> _TASK REQUIREMENTS_
Put the lines of the entries below into a numbered list, leaving out blank lines. Include every entry.

(Source records)
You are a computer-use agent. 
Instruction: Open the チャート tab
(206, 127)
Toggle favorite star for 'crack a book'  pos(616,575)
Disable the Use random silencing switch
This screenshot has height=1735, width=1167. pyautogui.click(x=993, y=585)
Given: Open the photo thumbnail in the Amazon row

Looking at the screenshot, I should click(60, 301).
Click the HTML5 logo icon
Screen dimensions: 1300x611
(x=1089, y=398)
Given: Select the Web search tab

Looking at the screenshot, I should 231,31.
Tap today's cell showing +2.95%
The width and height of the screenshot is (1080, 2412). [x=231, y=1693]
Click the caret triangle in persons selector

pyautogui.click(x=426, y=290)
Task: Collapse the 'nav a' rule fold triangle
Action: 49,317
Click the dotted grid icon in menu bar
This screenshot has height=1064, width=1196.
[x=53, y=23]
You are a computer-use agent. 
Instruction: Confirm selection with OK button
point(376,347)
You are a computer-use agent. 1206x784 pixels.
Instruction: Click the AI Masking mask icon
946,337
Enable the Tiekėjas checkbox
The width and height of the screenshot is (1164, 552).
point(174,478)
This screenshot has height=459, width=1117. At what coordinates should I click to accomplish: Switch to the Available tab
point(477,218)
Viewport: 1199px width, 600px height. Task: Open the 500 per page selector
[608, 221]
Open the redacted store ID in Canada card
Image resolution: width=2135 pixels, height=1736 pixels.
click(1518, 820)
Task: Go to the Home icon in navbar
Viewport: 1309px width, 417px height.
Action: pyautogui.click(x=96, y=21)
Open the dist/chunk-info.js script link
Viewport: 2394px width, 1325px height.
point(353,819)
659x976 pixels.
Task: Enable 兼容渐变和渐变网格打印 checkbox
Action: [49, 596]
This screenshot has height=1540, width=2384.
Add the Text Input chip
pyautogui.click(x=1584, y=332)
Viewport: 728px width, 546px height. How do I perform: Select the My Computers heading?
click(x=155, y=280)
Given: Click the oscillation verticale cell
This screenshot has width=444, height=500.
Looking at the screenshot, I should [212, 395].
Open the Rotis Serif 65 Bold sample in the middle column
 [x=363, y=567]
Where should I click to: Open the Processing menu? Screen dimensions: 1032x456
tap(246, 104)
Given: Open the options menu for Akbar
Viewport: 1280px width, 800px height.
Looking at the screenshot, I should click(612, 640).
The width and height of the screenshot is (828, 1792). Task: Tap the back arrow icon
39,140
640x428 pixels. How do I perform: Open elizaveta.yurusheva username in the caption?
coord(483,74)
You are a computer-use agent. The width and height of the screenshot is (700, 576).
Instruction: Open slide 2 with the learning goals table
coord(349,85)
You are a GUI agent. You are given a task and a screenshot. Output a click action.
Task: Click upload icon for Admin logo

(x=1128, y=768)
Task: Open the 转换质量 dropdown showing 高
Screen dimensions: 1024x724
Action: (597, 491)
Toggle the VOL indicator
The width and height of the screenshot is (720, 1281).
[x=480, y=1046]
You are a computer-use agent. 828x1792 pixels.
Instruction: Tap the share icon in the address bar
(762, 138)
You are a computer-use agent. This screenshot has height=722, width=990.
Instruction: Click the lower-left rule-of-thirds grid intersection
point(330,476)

> _EXPECTED OUTPUT_
1. You are a computer-use agent. 
2. Instruction: Open the チャート tab
3. (206, 127)
4. Toggle favorite star for 'crack a book'  pos(616,575)
5. Disable the Use random silencing switch
6. This screenshot has height=1735, width=1167. pyautogui.click(x=993, y=585)
7. Given: Open the photo thumbnail in the Amazon row
8. Looking at the screenshot, I should click(60, 301).
9. Click the HTML5 logo icon
10. Screen dimensions: 1300x611
11. (x=1089, y=398)
12. Given: Select the Web search tab
13. Looking at the screenshot, I should 231,31.
14. Tap today's cell showing +2.95%
15. The width and height of the screenshot is (1080, 2412). [x=231, y=1693]
16. Click the caret triangle in persons selector
17. pyautogui.click(x=426, y=290)
18. Task: Collapse the 'nav a' rule fold triangle
19. Action: 49,317
20. Click the dotted grid icon in menu bar
21. This screenshot has height=1064, width=1196.
22. [x=53, y=23]
23. You are a computer-use agent. 
24. Instruction: Confirm selection with OK button
25. point(376,347)
26. You are a computer-use agent. 1206x784 pixels.
27. Instruction: Click the AI Masking mask icon
28. 946,337
29. Enable the Tiekėjas checkbox
30. The width and height of the screenshot is (1164, 552).
31. point(174,478)
32. This screenshot has height=459, width=1117. At what coordinates should I click to accomplish: Switch to the Available tab
33. point(477,218)
34. Viewport: 1199px width, 600px height. Task: Open the 500 per page selector
35. [608, 221]
36. Open the redacted store ID in Canada card
37. Image resolution: width=2135 pixels, height=1736 pixels.
38. click(1518, 820)
39. Task: Go to the Home icon in navbar
40. Viewport: 1309px width, 417px height.
41. Action: pyautogui.click(x=96, y=21)
42. Open the dist/chunk-info.js script link
43. Viewport: 2394px width, 1325px height.
44. point(353,819)
45. 659x976 pixels.
46. Task: Enable 兼容渐变和渐变网格打印 checkbox
47. Action: [49, 596]
48. This screenshot has height=1540, width=2384.
49. Add the Text Input chip
50. pyautogui.click(x=1584, y=332)
51. Viewport: 728px width, 546px height. How do I perform: Select the My Computers heading?
52. click(x=155, y=280)
53. Given: Click the oscillation verticale cell
54. This screenshot has width=444, height=500.
55. Looking at the screenshot, I should [212, 395].
56. Open the Rotis Serif 65 Bold sample in the middle column
57.  [x=363, y=567]
58. Where should I click to: Open the Processing menu? Screen dimensions: 1032x456
59. tap(246, 104)
60. Given: Open the options menu for Akbar
61. Viewport: 1280px width, 800px height.
62. Looking at the screenshot, I should click(612, 640).
63. The width and height of the screenshot is (828, 1792). Task: Tap the back arrow icon
64. 39,140
65. 640x428 pixels. How do I perform: Open elizaveta.yurusheva username in the caption?
66. coord(483,74)
67. You are a computer-use agent. The width and height of the screenshot is (700, 576).
68. Instruction: Open slide 2 with the learning goals table
69. coord(349,85)
70. You are a GUI agent. You are given a task and a screenshot. Output a click action.
71. Task: Click upload icon for Admin logo
72. (x=1128, y=768)
73. Task: Open the 转换质量 dropdown showing 高
74. Screen dimensions: 1024x724
75. Action: (597, 491)
76. Toggle the VOL indicator
77. The width and height of the screenshot is (720, 1281).
78. [x=480, y=1046]
79. You are a computer-use agent. 828x1792 pixels.
80. Instruction: Tap the share icon in the address bar
81. (762, 138)
82. You are a computer-use agent. This screenshot has height=722, width=990.
83. Instruction: Click the lower-left rule-of-thirds grid intersection
84. point(330,476)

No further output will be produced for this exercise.